Search code examples
jvmexecutablejitmachine-code

How do JIT compilers stay ahead of executing machine code?


If I understand correctly, JIT compilers compile code (often bytecode) into native machine code on the fly and insert it into the proper spot in known memory.

Once that process is started, how does the JIT compiler stay ahead of the machine code that's executing? How can it be ensured that the executing code won't come across blank memory where it was pointed with a GOTO or equivalent because the JIT hasn't figured out what to put there next?

For instance, given some (fake) bytecode:

03 01 move variable 1 onto the stack
b3 02 do something with the contents

After generating the first line of native code and placing in next in line to be run, I'm assuming the JIT will give the native code a "GOTO" to an empty set of memory in which to run the next batch of instructions. But what if the machine code gets there before the JIT compiler has had time to put the machine code for line 2 in that slot?


Solution

  • Correctness is ensured by following two rules:

    Never allow execution of unfinished code

    A JIT compiler will first finish compiling whatever region of code it works on, this could be a basic block, a function or an arbitrary trace through the code. Only after it is finished, it will allow the processor to execute that code. So execution never comes across an unfinished translation.

    Do not generate undefined jumps

    Whenever the JIT compiler comes across a jump that leaves the region of code being compiled, it will generate a jump back to the interpreter code that figures out where to continue execution, possibly by compiling some other region of code, but never an undefined location. The same is done at the end of the compiled region.

    Some JITs also compile to functions that follow the calling conventions of the machine and can thus just use an ordinary return (LLVM JIT would be an example of that).

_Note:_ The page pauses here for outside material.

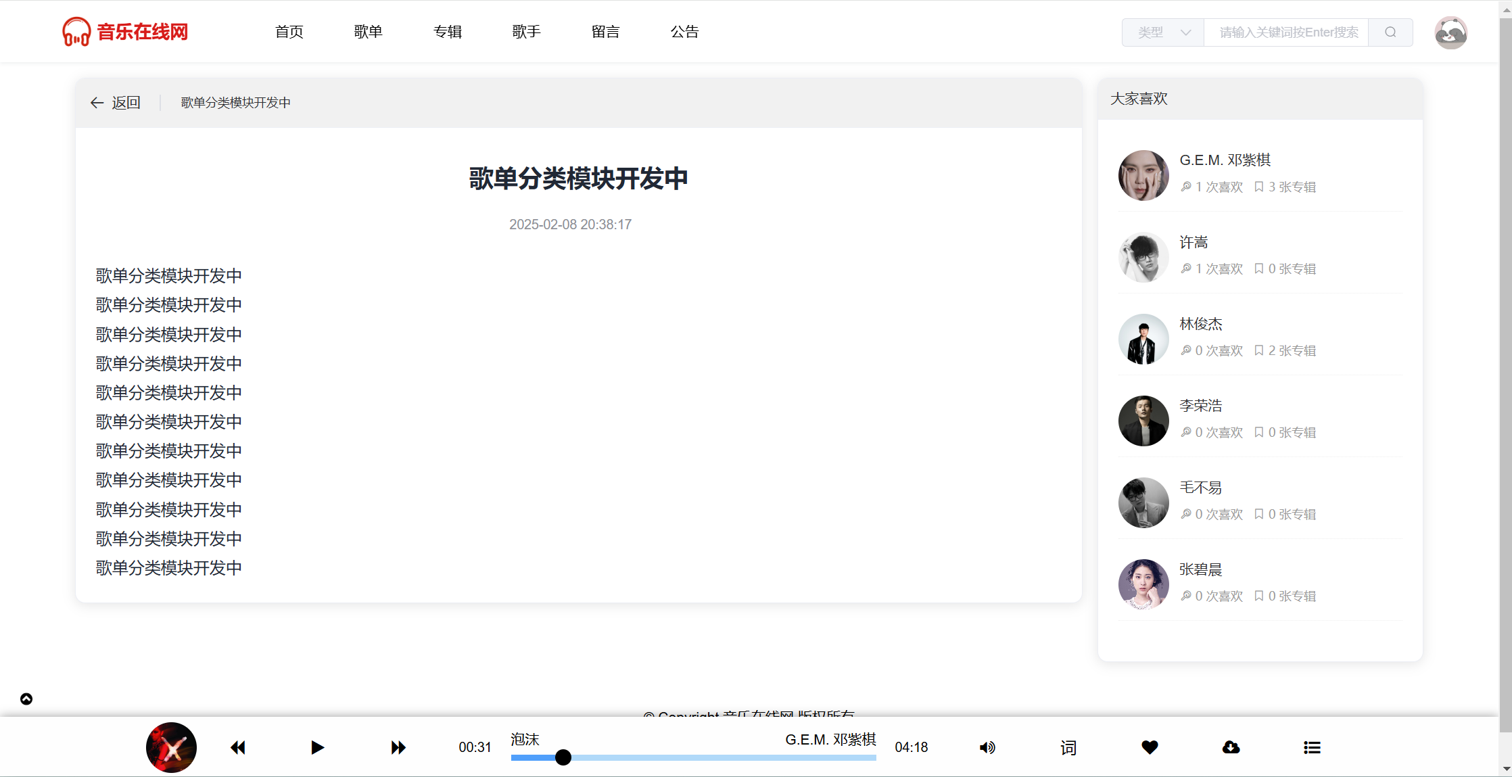Show lyrics with the 词 button
Image resolution: width=1512 pixels, height=777 pixels.
tap(1068, 747)
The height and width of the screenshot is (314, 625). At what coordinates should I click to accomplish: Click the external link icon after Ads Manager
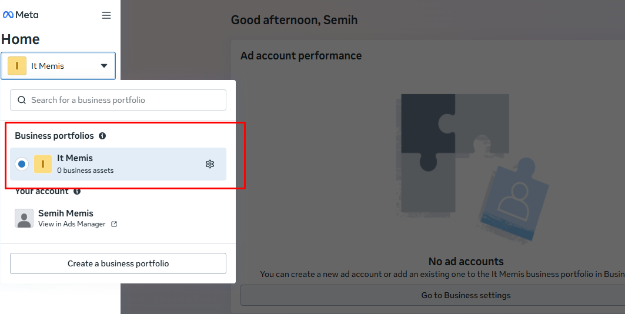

In this case the "JITed" code is just called via a function pointer, and the code just returns to the caller which is the interpreter.

    Other JIT-compilers generate a custom prologue and epilogue to the generated code which ensures that the processor is in a defined state after the execution of jit-code and all information needed to continue execution is available.

    As an optimization, the JIT may notice that the jump goes to code that has already been JIT-compiled, or is statically precompiled (e.g. a library function), and emit a direct jump there, or they can create a jump instruction that can later be patched to go to a newly compiled piece of code (QEMU does that).